Le relâchement au tennis

Pour chaque joueur de tennis, qu’il soit débutant, confirmé ou professionnel, le relâchement est un élément clef de la performance. Que l’on se mette trop de pression sur les épaules, que l’on doute de soi au moment de la frappe, que l’on ait peur de perdre ou de décevoir, que la technique gestuelle fasse forcer le pratiquant ( plan de frappe derrière, manque d’amplitude en préparation…) ou simplement que l’on ait une tonicité musculaire naturelle trop importante (raideur naturelle), toutes ces raisons vont générer une perte d’efficacité, que ce soit au niveau technique, tactique, physique ou mental. Ainsi, la gestion de ses émotions, la connaissance de soi, la mise en place de process spécifiques seront autant d’atouts majeurs permettant de se sentir relâché, ou malheureusement pour certains, juste un peu moins crispé !

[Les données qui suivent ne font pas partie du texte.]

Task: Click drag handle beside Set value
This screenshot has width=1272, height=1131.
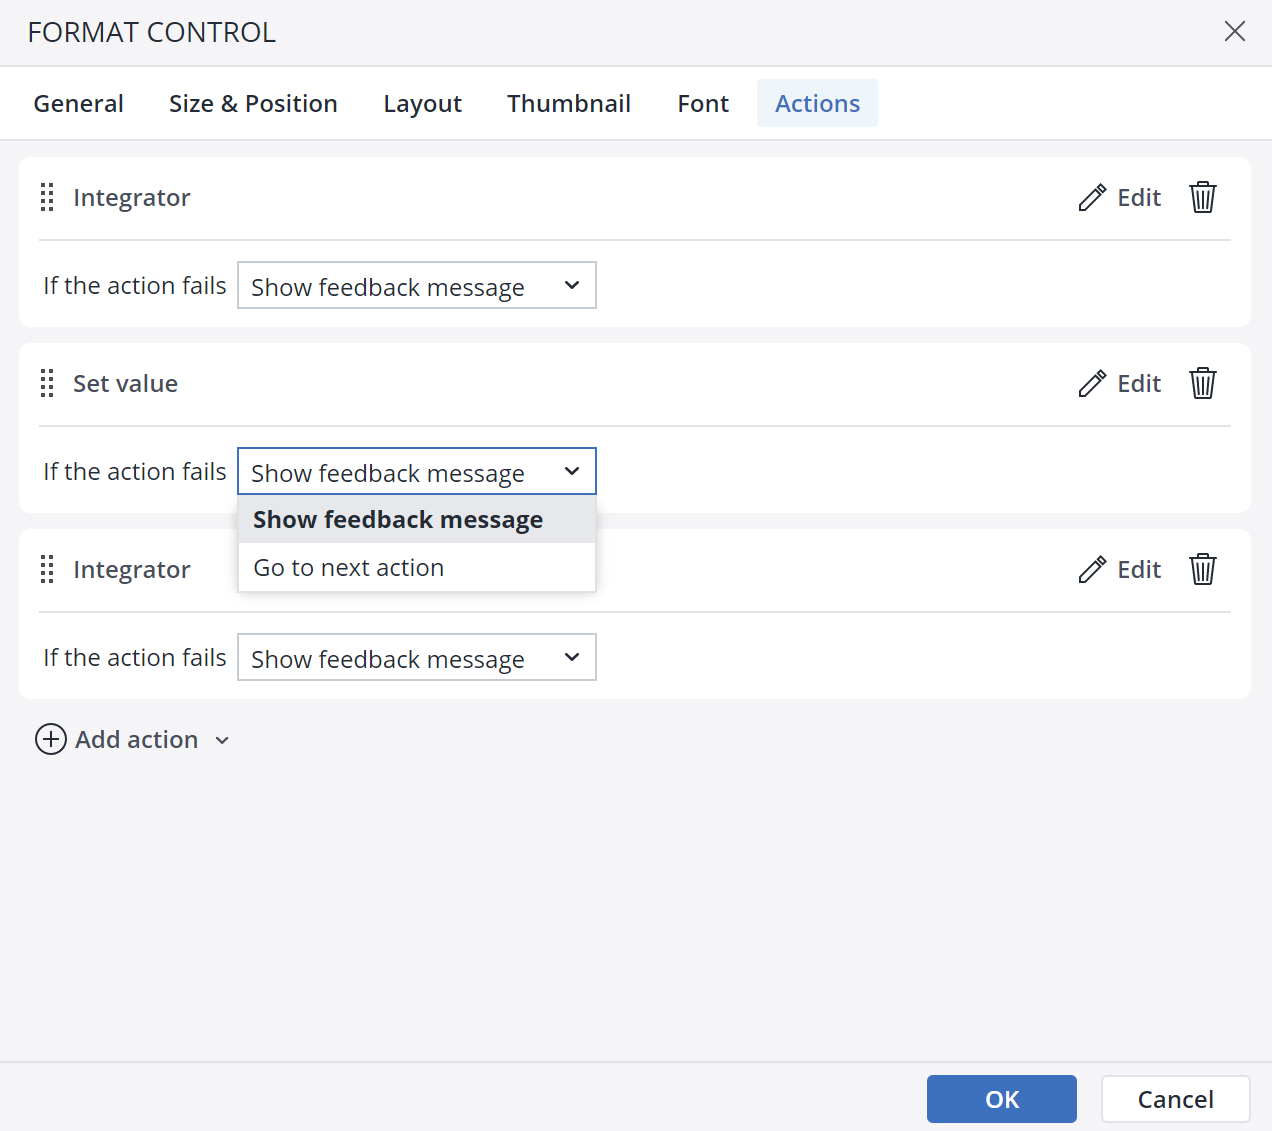Action: [47, 384]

Chaque joueurs a déjà ressenti cet état ou il se sent « facile » dans l’action motrice qu’il est en train de réaliser. Le geste est fluide, il ne force pas, la balle « sort de la raquette », tout fonctionne. Et à l’inverse, qui n’a jamais été en situation, d’ hurler pour un coup « passable », où tout est forcé, décoordonné, maladroit dans la réalisation de ces mêmes tâches. Bien sûr, plusieurs facteurs rentrent en compte pour expliquer les contre-performances mais interroger le manque de relâchement peut s’avérer pertinent.

 

Incidence sur l’aspect moteur, cognitif et émotionnel

Coordination motrice

Lorsque l’on manque de relâchement, la chaîne de coordination est impactée :

·         Dans la dissociation haut/bas du corps (ex: une course vers l’avant qui demande un prise d’informations, un allégement, une ouverture main/raquette pour une volée)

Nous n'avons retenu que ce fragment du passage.